Personal information
- Date of birth: 9 May 2000 (age 26)
- Place of birth: Toulon, France
- Height: 1.79 m (5 ft 10 in)
- Position: Forward

Team information
- Current team: Créteil
- Number: 14

Youth career
- 2009–2013: Toulon
- 2013–2016: Sanary
- 2016–2017: La Valette

Senior career*
- Years: Team / Apps / (Gls)
- 2017–2020: Marseille II / 60 / (15)
- 2020–2023: Auxerre II / 25 / (9)
- 2021–2023: Auxerre / 8 / (1)
- 2022–2023: → Le Puy (loan) / 33 / (13)
- 2023–2025: Dijon / 30 / (4)
- 2024–2025: Dijon II / 4 / (3)
- 2025: → Le Puy (loan) / 14 / (7)
- 2025–: Créteil / 7 / (4)

International career
- 2019: Tunisia U23 / 3 / (0)

= Mohamed Ben Fredj =

Footballer (born 2000)

Mohamed Ben Fredj (born 9 May 2000) is a professional footballer who plays as a forward for Championnat National 1 club Créteil. Born in France, he is a former Tunisia youth international.

==Club career==
Ben Fredj began his senior career with the reserve side of Marseille in 2017. He transferred to Auxerre on 14 June 2020. He made his professional debut with Auxerre in a 3–0 Ligue 2 loss to Pau FC on 20 April 2021.
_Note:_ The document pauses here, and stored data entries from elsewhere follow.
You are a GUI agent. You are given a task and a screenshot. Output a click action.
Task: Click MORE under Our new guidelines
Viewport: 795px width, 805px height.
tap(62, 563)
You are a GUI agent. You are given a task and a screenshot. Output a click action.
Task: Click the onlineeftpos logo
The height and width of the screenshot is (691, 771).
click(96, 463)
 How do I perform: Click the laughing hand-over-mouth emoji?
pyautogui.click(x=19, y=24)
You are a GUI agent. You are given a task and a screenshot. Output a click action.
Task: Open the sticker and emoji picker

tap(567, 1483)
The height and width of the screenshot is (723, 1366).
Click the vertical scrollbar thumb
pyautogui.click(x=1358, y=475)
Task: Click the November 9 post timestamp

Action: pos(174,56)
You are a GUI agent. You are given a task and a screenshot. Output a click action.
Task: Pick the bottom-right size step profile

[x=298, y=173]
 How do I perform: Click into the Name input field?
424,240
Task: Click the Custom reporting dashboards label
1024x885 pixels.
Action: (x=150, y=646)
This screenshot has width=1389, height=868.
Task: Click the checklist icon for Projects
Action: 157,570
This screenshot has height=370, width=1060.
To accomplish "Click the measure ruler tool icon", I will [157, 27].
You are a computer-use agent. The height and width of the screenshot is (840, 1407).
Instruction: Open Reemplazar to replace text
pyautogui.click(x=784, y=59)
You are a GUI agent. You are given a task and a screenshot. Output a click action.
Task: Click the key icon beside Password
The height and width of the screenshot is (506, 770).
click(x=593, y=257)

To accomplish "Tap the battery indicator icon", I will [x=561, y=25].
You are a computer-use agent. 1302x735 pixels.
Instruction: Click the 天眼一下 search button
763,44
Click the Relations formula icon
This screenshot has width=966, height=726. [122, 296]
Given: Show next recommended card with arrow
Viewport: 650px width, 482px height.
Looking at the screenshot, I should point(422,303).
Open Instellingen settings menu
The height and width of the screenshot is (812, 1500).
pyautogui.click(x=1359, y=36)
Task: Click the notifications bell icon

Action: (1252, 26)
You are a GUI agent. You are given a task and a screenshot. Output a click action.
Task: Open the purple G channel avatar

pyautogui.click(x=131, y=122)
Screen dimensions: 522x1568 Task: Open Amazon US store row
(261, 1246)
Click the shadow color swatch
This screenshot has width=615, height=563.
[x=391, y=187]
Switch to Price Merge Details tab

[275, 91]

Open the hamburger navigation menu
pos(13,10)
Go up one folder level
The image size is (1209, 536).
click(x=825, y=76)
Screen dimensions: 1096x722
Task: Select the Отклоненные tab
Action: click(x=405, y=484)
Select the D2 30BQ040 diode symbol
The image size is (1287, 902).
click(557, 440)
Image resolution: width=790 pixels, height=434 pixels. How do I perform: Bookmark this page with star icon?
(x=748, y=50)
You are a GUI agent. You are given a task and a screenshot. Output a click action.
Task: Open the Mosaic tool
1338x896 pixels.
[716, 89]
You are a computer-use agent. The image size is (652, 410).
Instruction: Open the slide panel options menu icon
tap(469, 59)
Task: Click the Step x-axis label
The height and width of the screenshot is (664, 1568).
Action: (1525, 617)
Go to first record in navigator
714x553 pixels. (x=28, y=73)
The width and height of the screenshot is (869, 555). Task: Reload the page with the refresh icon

On 30 July 2022, Ben Fredj moved on loan to Le Puy. He scored the only goal in a Coupe de France win in the round of 32 against Ligue 1 side Nice.

==International career==
Born in France, Ben Fredj is of Tunisian descent. He was called up to represent the Tunisia U23s for some friendlies in June 2019.